REQUIREMENT 1 -
Reproduce the entire article on middlemen profiting from Iraq's reconstruction, word for word.

Iraq in Transition
 Rebuilding Iraq Proves to Be A Gold Mine for Middlemen Ex-Soldiers,
 Diplomats Open Doors And Broker Deals in Chaotic Region
  by Greg Jaffe of the Whore Street Journal

DUBAI, United Arab Emirates -- Mac McClelland did some quick math as he
steered his Lincoln Navigator through chaotic Dubai traffic.

He'd just learned of a contract to supply food to 12,500 U.S. soldiers in
Iraq. If he won it, he'd be a subcontractor to a subcontractor on a deal
that originally went to Kellogg, Brown & Root, which provides support
services to the military overseas.

"Twelve thousand five hundred mouths," he mused. "That's about 40,000
meals a day." He figured if he could clear 10 cents profit on each meal,
he could make as much as $4,000 a day. "That's real money," he said to himself.

Rebuilding Iraq will take billions of dollars, and dozens of
entrepreneurs such as Mr. McClelland are angling for a share of that
money. These businesspeople -- mostly retired military or diplomatic
personnel who spent their careers in the Middle East -- act as middlemen
for hire. They do everything from rounding up local suppliers for construction
projects to helping companies set up branch offices in the region.

Mr. McClelland, a retired Marine Corps major, figures he's got three
dozen deals cooking right now related to Iraq reconstruction. In the past
month, he's rounded up local companies to bid on a contract to supply
automobiles to the new Iraqi police force. He's signed on as a consultant
to help 3M Co. and a company that makes X-ray-scanning equipment break
into the Iraq market. And he's set up a deal with a scrap-metal company
based in Houston that wants to bid for the remains of Iraqi tanks blown
up by U.S. bombs. On the side, the 47-year-old Mr. McClelland is trying
to persuade some key members of the royal family here to let him organize
a Dubai jazz festival -- the U.A.E.'s first.

Stored data
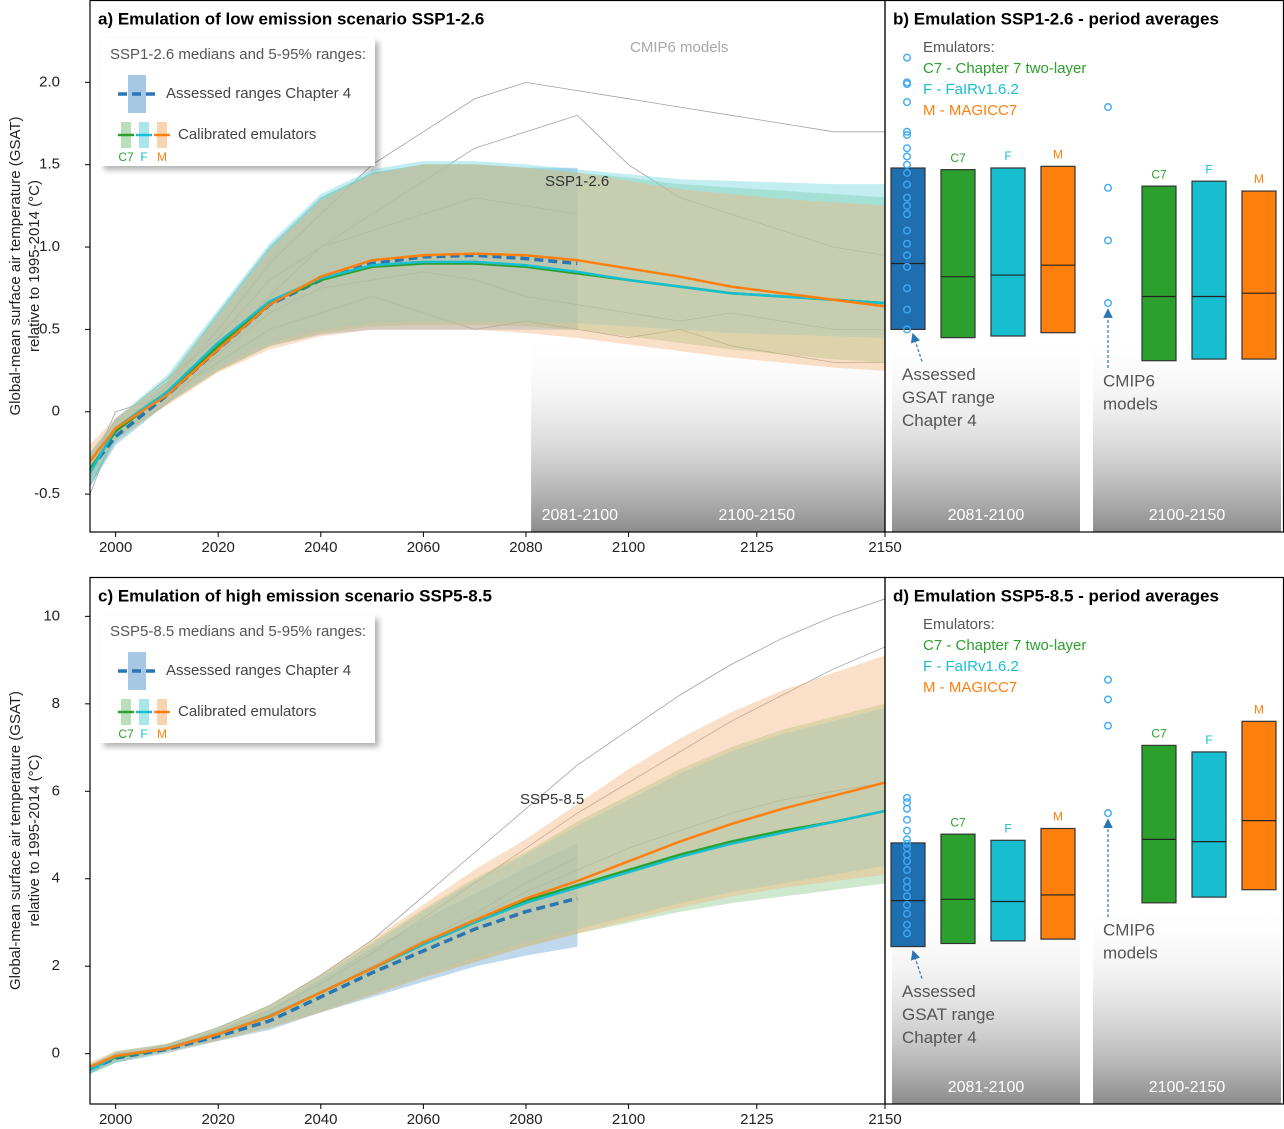  What do you see at coordinates (50, 246) in the screenshot?
I see `y-tick-label: 1.0` at bounding box center [50, 246].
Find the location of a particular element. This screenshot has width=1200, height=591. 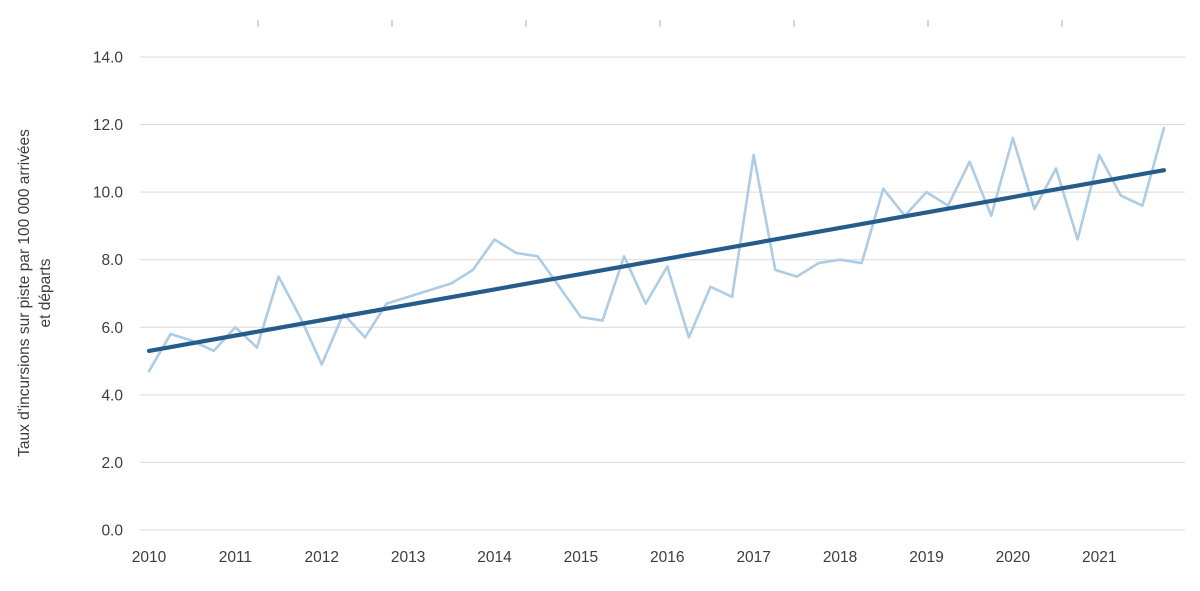

x-tick-label: 2015 is located at coordinates (581, 558).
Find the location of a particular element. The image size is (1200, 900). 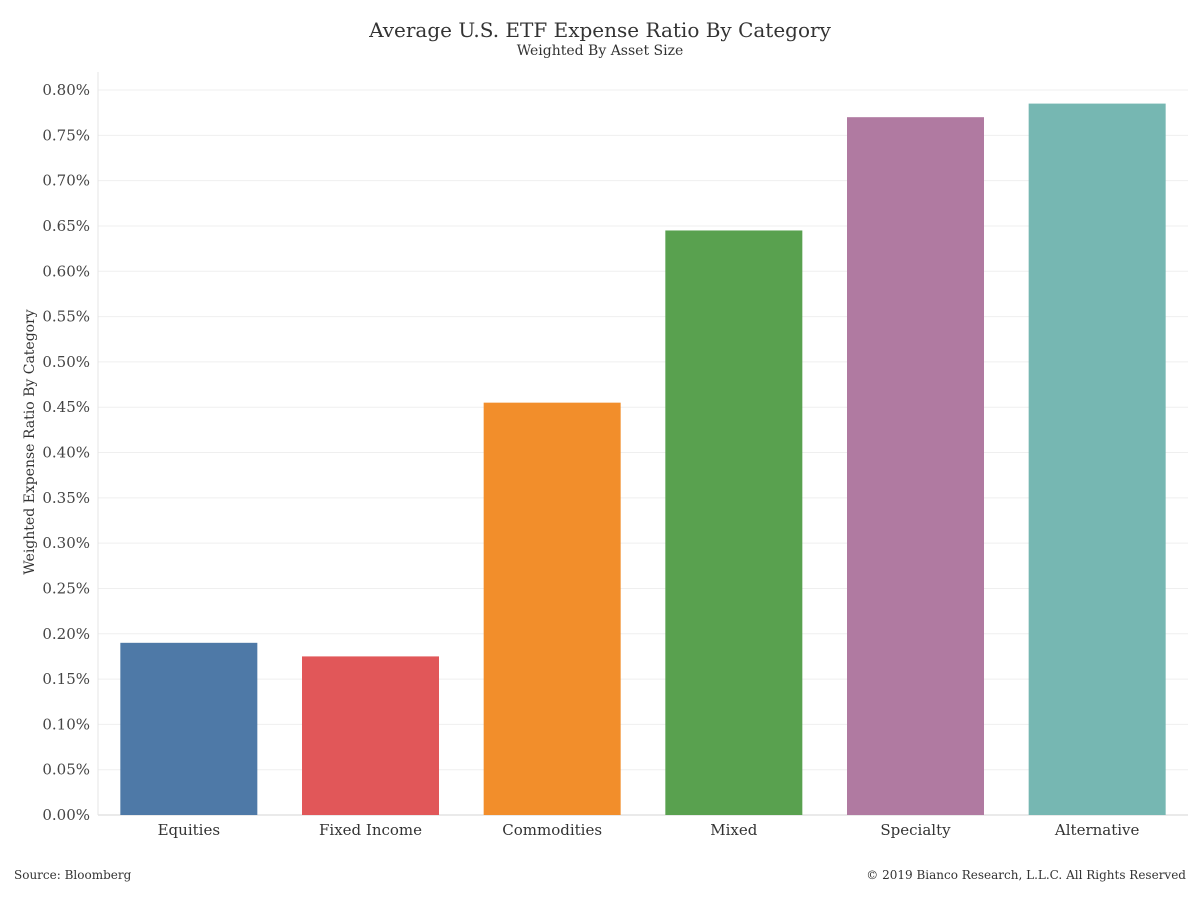

y-tick-label: 0.30% is located at coordinates (66, 543).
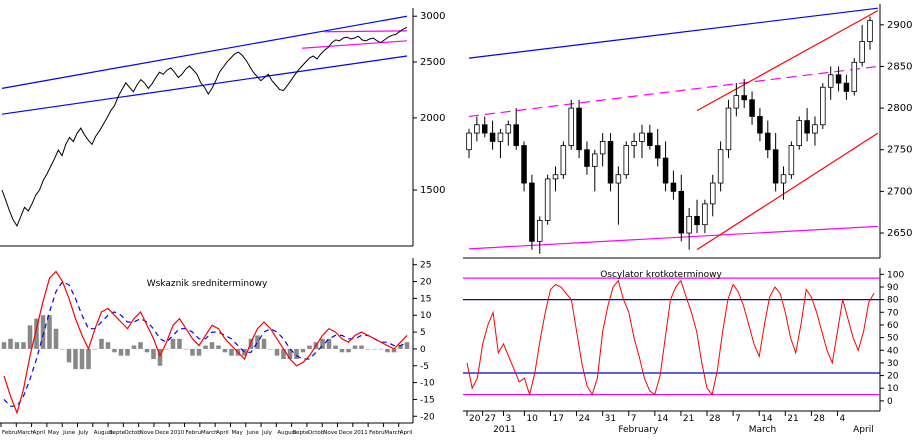  Describe the element at coordinates (432, 190) in the screenshot. I see `y-tick-label: 1500` at that location.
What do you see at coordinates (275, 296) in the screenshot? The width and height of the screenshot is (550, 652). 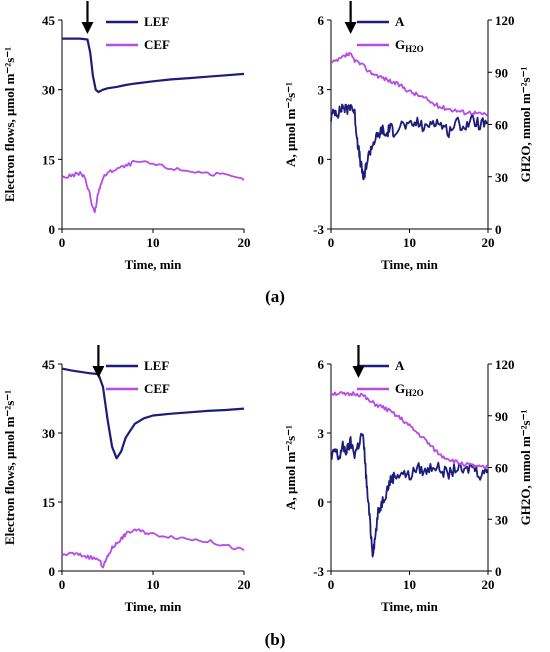 I see `panel-label-a: (a)` at bounding box center [275, 296].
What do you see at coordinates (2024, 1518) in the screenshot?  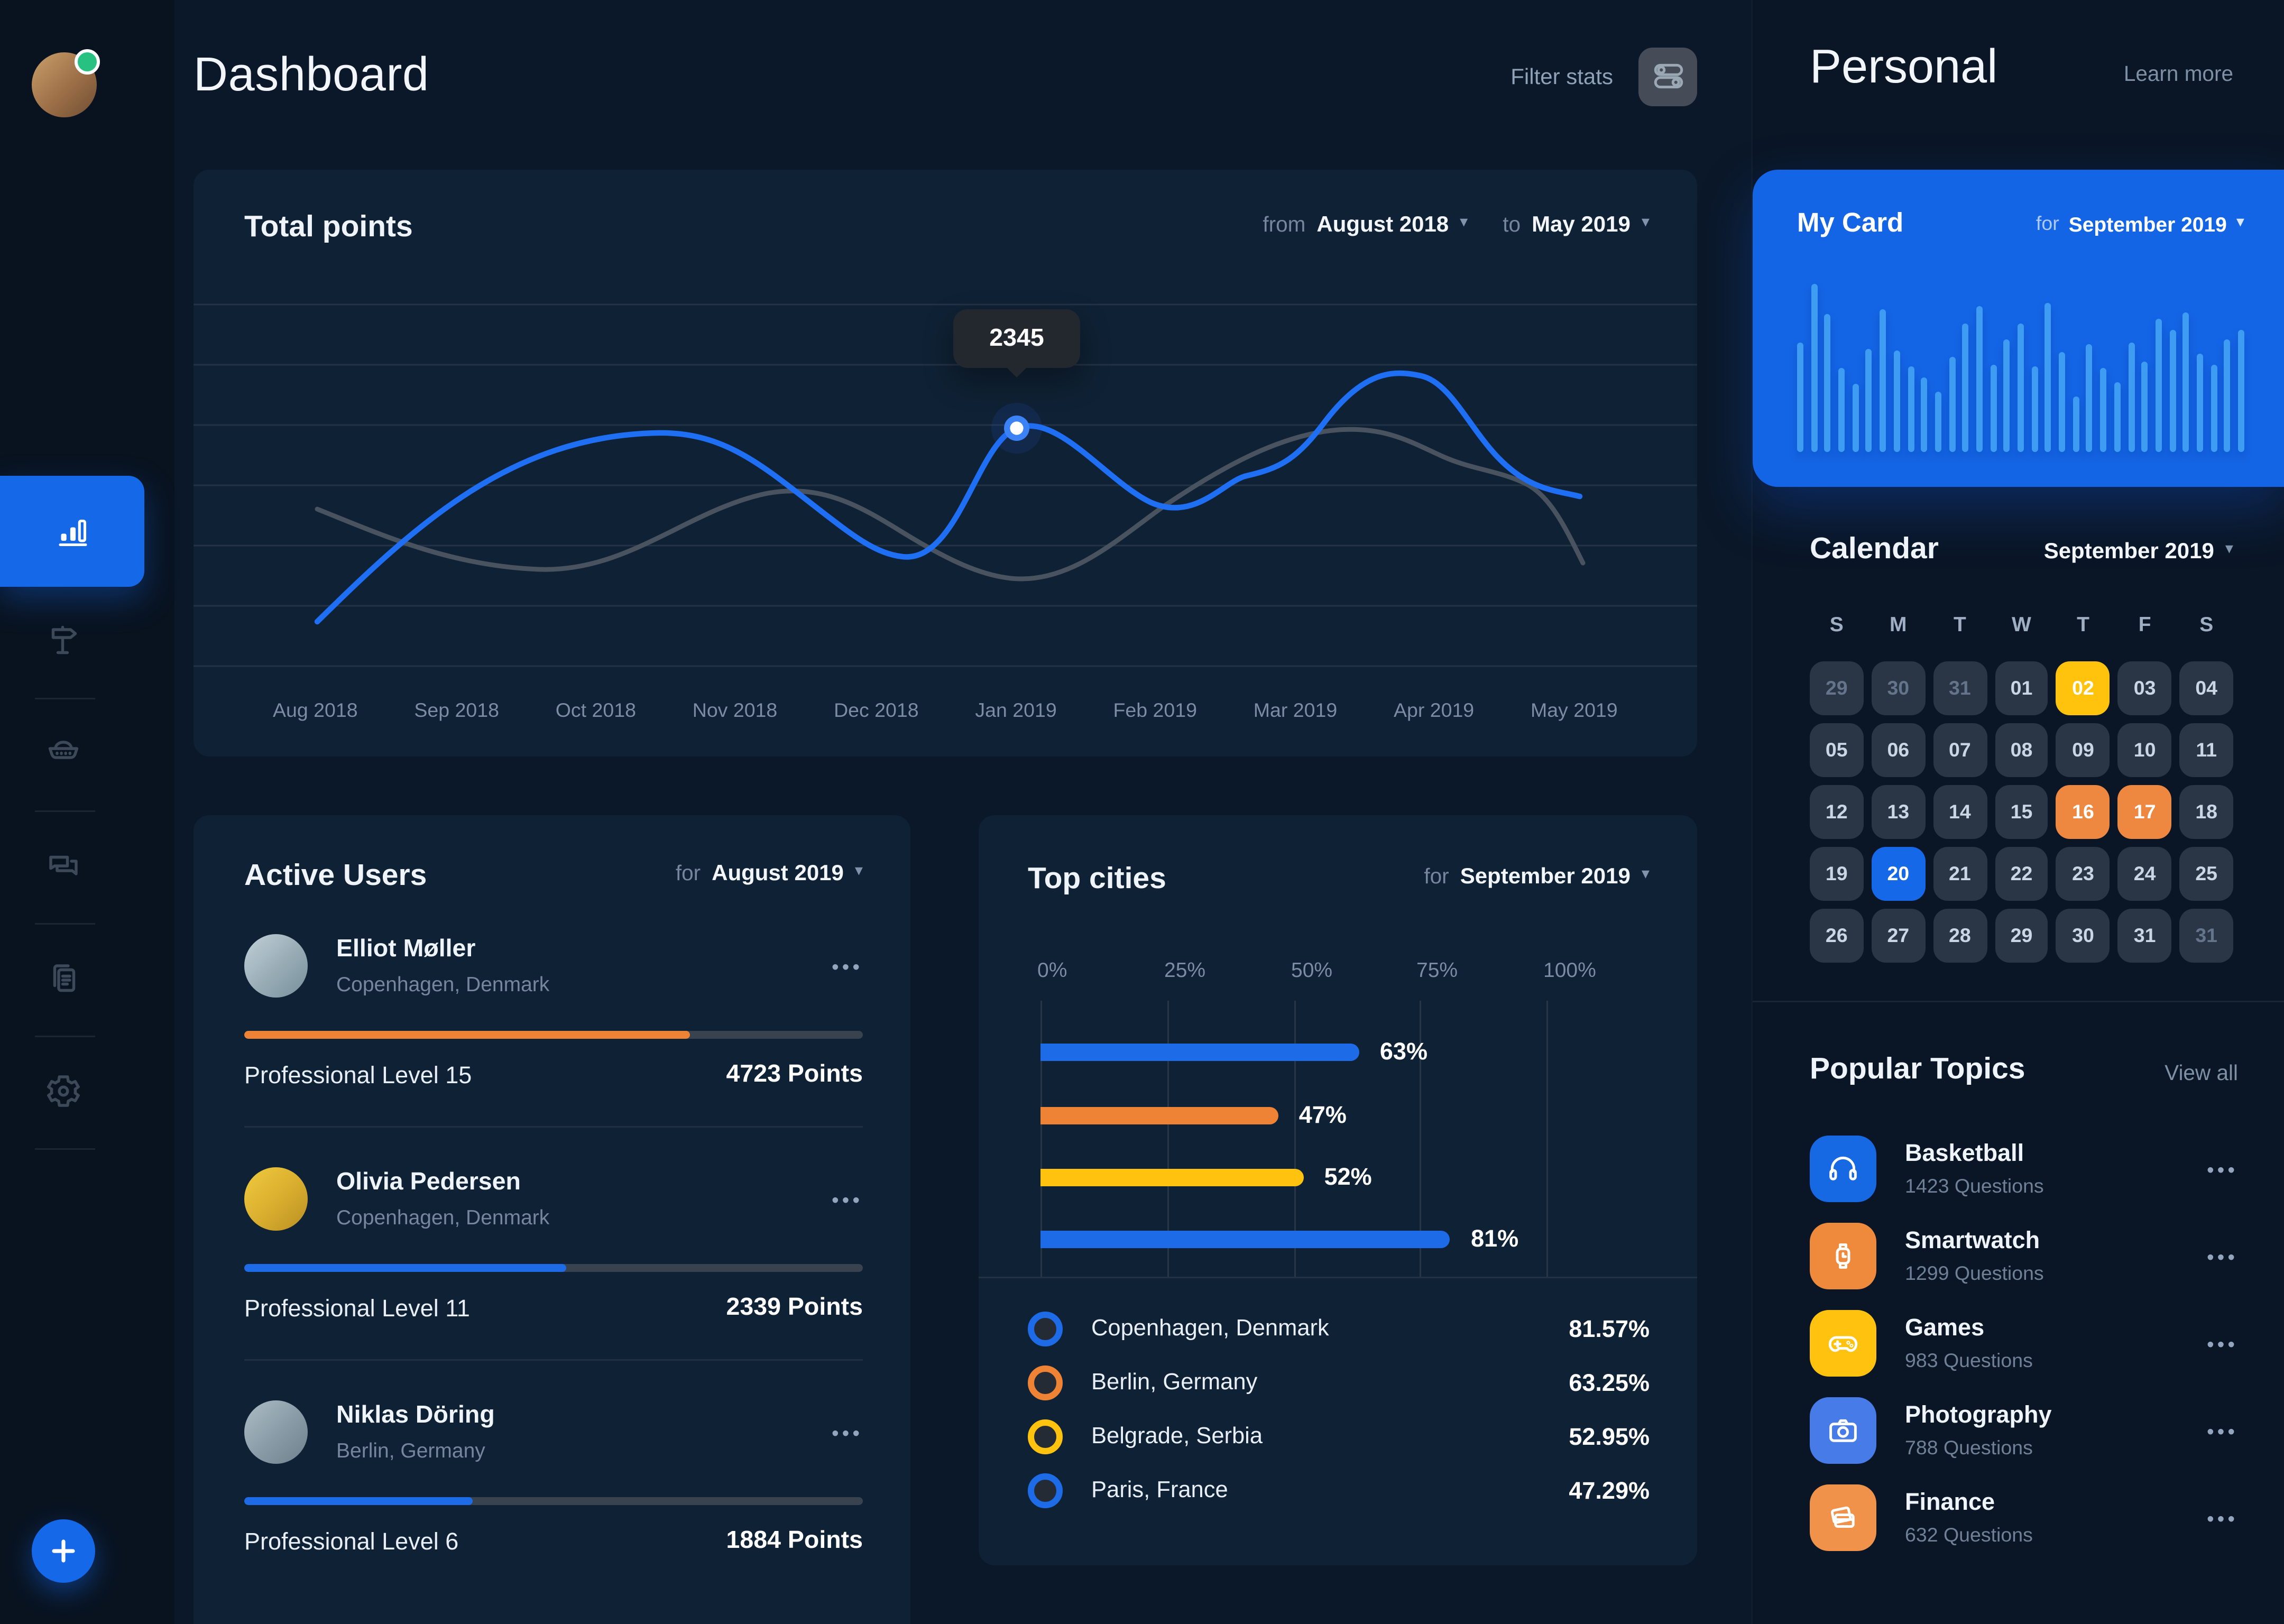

REQUIREMENT 2 -
Copy the stored data word for word, starting at the beginning of the listing and ending at the line containing "x-tick-label: 2015 is", with both ends included. Omit the pictures.

EXERCISE ANSWER 1 -
Iraq in Transition
 Rebuilding Iraq Proves to Be A Gold Mine for Middlemen Ex-Soldiers,
 Diplomats Open Doors And Broker Deals in Chaotic Region
  by Greg Jaffe of the Whore Street Journal

DUBAI, United Arab Emirates -- Mac McClelland did some quick math as he
steered his Lincoln Navigator through chaotic Dubai traffic.

He'd just learned of a contract to supply food to 12,500 U.S. soldiers in
Iraq. If he won it, he'd be a subcontractor to a subcontractor on a deal
that originally went to Kellogg, Brown & Root, which provides support
services to the military overseas.

"Twelve thousand five hundred mouths," he mused. "That's about 40,000
meals a day." He figured if he could clear 10 cents profit on each meal,
he could make as much as $4,000 a day. "That's real money," he said to himself.

Rebuilding Iraq will take billions of dollars, and dozens of
entrepreneurs such as Mr. McClelland are angling for a share of that
money. These businesspeople -- mostly retired military or diplomatic
personnel who spent their careers in the Middle East -- act as middlemen
for hire. They do everything from rounding up local suppliers for construction
projects to helping companies set up branch offices in the region.

Mr. McClelland, a retired Marine Corps major, figures he's got three
dozen deals cooking right now related to Iraq reconstruction. In the past
month, he's rounded up local companies to bid on a contract to supply
automobiles to the new Iraqi police force. He's signed on as a consultant
to help 3M Co. and a company that makes X-ray-scanning equipment break
into the Iraq market. And he's set up a deal with a scrap-metal company
based in Houston that wants to bid for the remains of Iraqi tanks blown
up by U.S. bombs. On the side, the 47-year-old Mr. McClelland is trying
to persuade some key members of the royal family here to let him organize
a Dubai jazz festival -- the U.A.E.'s first.

EXERCISE ANSWER 2 -
  What do you see at coordinates (50, 246) in the screenshot?
I see `y-tick-label: 1.0` at bounding box center [50, 246].
Find the location of a particular element. This screenshot has width=1200, height=591. 

x-tick-label: 2015 is located at coordinates (581, 558).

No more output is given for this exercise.